-------- SOURCE DOCUMENT

EMC had big news today thanks to their virtual launch of the new Symmetrix V-Max. It has garnered broad industry coverage, as well as its share of competitive brickbats.

It's a revolutionary break from the old-line monolithic array. Based on x86 components, designed with modular 'engines' to enable more granular scale-out, and built-in automated tiering makes it more like an offering from a nimble innovator like Compellent or 3Par. But with scale-up to a claimed 3PB and "tens of millions of IOPS" this is still gold-tier enterprise storage.

EMC's Chuck Hollis paints a typically empassioned view of the technology. It includes storage virtualization features such as pooling data across multiple arrays, non-disruptive data mobility and I/O load-balancing. He listed architectural approaches customers have to achieve Storage Virtualization: "today, we've got three different approaches to putting storage virtualization in the network: (1) use a server appliance (e.g. IBM SVC), (2) use an array controller (e.g. HDS USP), or (3) use an intelligent switch (e.g. EMC Invista)." Forgiving the over site of "host-based" (e.g. DataCore), this list does cover the typical enterprise, large service provider or government agency considered set. There are a number of choices each with its pros and cons.

And despite all the greatness of V-Max, the Storage Virtualization buyer often needs to address issues of heterogeneous storage resources, performance and vendor lock-in. Where these are issues, a fabric-based approach is still the best way to go. (And if you're an EMC shop, you can still make your sales rep happy by choosing Invista.)

----------------
-------- SUPPLIED MATERIAL

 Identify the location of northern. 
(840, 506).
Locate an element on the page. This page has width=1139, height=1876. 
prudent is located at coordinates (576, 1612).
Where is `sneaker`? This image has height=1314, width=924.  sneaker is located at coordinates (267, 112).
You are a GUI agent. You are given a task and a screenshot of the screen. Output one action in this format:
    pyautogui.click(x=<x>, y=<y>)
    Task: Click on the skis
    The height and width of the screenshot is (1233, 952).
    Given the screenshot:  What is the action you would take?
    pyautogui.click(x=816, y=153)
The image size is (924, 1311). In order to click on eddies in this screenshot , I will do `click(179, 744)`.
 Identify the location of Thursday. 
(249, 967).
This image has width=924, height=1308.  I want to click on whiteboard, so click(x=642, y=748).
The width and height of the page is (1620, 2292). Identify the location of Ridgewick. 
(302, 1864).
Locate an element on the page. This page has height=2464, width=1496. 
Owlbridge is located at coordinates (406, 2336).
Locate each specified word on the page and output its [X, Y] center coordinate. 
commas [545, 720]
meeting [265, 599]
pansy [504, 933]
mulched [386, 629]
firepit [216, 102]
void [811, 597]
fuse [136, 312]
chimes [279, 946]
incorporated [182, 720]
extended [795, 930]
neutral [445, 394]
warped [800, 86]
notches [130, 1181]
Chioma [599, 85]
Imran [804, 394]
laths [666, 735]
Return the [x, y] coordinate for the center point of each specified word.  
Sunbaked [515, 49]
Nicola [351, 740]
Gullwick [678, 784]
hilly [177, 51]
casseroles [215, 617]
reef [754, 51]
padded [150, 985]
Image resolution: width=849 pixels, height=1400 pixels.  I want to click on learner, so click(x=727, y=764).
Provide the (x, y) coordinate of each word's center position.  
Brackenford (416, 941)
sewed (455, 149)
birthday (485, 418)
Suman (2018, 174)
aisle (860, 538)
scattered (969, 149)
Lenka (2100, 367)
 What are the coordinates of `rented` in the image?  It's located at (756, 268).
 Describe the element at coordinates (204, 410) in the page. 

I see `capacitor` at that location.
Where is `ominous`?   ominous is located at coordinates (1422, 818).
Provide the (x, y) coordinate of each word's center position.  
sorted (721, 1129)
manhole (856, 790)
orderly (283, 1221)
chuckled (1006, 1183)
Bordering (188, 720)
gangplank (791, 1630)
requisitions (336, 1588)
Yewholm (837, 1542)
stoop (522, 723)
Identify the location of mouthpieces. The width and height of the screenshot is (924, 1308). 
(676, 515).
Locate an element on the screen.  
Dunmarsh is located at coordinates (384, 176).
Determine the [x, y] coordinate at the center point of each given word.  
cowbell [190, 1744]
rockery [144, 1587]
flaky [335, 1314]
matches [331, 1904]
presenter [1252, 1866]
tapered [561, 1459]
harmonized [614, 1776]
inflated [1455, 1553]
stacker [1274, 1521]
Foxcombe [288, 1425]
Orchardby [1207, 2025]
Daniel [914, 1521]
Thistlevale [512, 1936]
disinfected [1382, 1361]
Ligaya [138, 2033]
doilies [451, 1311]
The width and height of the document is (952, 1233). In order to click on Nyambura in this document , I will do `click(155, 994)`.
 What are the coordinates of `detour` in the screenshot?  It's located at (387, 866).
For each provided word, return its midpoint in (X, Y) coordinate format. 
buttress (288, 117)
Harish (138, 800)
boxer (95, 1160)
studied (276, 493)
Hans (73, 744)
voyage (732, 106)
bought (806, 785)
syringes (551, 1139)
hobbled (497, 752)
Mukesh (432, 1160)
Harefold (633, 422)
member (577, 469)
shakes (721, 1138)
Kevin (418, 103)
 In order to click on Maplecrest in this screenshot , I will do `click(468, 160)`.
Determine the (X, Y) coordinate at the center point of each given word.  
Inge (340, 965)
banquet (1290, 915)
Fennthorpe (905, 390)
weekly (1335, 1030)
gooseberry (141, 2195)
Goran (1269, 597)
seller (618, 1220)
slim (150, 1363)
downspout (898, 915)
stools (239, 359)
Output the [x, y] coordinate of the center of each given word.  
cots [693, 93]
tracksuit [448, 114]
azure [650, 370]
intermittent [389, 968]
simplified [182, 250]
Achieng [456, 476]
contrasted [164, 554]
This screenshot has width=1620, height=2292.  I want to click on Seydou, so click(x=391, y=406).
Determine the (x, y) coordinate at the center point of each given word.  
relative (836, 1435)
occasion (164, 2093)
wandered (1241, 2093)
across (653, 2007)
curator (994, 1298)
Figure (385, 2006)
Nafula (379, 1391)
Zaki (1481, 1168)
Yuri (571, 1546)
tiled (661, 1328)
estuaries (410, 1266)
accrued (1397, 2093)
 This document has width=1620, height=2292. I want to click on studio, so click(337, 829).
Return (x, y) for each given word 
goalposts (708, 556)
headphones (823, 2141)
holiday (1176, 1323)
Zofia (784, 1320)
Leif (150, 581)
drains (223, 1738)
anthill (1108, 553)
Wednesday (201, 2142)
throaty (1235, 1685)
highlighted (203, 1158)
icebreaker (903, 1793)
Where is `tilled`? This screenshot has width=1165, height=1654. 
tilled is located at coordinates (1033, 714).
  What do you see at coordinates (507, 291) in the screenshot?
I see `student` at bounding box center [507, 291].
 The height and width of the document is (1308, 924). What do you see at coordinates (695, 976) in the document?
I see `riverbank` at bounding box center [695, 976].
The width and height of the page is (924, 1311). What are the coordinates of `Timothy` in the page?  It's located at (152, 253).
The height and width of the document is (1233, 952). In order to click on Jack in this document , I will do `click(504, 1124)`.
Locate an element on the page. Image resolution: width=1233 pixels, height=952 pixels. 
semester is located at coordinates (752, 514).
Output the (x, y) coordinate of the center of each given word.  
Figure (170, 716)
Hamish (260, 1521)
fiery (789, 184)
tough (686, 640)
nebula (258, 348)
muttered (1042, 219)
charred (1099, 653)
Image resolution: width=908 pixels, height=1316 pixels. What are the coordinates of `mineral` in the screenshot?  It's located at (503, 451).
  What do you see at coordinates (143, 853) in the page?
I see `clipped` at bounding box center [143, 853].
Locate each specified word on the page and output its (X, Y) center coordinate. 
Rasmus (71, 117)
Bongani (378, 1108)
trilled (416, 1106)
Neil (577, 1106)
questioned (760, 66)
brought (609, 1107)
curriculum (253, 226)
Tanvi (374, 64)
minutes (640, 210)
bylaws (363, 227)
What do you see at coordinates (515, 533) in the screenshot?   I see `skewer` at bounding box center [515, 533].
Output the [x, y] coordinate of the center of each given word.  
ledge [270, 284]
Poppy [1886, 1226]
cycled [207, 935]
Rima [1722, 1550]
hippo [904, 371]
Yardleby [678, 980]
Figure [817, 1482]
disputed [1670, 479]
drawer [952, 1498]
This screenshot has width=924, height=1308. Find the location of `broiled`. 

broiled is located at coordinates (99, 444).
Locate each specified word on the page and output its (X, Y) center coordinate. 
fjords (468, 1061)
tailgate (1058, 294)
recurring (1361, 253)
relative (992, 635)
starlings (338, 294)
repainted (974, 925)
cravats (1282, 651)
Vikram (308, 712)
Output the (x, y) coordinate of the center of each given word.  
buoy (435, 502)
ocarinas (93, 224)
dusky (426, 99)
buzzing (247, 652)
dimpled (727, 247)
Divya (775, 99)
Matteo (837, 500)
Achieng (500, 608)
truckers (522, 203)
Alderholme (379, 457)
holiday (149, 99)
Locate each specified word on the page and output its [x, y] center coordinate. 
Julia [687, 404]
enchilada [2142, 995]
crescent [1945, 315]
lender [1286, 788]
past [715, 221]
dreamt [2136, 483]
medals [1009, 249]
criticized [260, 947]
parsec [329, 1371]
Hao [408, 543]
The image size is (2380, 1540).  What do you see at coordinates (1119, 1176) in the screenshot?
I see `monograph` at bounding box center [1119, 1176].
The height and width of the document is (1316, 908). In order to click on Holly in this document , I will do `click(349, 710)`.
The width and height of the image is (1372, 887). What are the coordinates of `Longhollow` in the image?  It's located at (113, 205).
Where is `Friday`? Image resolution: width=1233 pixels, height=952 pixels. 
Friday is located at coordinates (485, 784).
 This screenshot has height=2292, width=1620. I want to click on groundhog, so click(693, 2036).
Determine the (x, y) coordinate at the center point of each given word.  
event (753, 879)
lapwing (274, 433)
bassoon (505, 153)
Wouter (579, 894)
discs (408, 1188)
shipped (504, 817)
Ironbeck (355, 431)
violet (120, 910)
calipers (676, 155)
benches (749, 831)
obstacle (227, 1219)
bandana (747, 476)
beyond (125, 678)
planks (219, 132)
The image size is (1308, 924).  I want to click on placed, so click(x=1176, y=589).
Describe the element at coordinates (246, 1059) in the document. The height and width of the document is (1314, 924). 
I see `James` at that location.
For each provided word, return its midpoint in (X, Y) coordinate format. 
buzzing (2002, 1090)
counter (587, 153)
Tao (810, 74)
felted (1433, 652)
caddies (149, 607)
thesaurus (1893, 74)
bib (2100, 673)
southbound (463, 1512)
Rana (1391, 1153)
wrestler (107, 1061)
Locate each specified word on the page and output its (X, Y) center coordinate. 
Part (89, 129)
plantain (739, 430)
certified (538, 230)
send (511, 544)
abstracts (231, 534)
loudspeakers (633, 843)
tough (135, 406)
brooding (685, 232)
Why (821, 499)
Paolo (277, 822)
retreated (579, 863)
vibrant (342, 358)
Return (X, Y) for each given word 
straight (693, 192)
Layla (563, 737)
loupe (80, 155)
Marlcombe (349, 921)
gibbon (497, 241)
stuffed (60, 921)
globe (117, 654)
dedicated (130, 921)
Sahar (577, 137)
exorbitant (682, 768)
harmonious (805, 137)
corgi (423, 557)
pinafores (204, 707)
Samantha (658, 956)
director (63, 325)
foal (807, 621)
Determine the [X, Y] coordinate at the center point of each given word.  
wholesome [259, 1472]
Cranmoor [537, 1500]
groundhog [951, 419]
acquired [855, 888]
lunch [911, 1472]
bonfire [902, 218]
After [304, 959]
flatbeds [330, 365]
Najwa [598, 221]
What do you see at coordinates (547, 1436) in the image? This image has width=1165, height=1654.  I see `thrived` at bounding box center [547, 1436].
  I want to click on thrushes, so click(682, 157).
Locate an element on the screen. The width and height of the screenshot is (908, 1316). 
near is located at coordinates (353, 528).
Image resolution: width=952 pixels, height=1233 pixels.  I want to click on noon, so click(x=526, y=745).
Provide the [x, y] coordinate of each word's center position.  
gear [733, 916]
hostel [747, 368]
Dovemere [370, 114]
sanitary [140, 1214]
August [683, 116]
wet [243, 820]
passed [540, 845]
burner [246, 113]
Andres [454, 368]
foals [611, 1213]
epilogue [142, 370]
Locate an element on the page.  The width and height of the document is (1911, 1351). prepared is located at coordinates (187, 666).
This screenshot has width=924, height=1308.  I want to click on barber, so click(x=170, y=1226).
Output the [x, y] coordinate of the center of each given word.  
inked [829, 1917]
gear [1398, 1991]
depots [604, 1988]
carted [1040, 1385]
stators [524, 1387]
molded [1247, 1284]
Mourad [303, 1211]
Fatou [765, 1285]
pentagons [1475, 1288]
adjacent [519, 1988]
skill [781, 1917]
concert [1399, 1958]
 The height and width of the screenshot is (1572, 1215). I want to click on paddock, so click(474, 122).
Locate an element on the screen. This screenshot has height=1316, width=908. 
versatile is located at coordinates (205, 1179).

----------------

# WHAT NEEDS TO BE DONE
Pick up the text on EMC's Symmetrix V-Max launch where it stops and continue it.

# OUTPUT
Congrats to the Symmetrix team on the launch -- we're all eager to see how the new V-Max vision rolls out over the coming months.

Friday, April 10, 2009

Virtual Storage as well as Coffee Cups


The report from SNW: still a big show but not quite as large as last year. Cost cutting was top of mind, with one attendee sharing that his company eliminated styrofoam coffee cups to save $70k!

Storage news included the apparent maturing of Storage Virtualization, with 76% of attendee orgs either having already deployed or expecting to deploy a solution by next year. Companies are realizing savings from Storage Virtualization through efficient resource pooling, reduced management complexity and the ability to manage more data with the same staff. One company shared that they had 15PB all on a performance SAN, and wanted to reduce cost through tiering to cheaper arrays -- a compelling use for Storage Virtualization.

With the maturing of the category, the key players will stabilize their respective positions. But there's a potential disruption on the way, because the market still hasn't found an equilibrium in terms of form-factor, with shares split between array-based (e.g. HDS USP), appliance-based (e.g. IBM SVC and NetApp V-Series), Host-based (e.g. Datacore) and Fabric-based (e.g. EMC Invista). Expect to see innovation in how network-based technology works to improve the performance of these and other storage apps...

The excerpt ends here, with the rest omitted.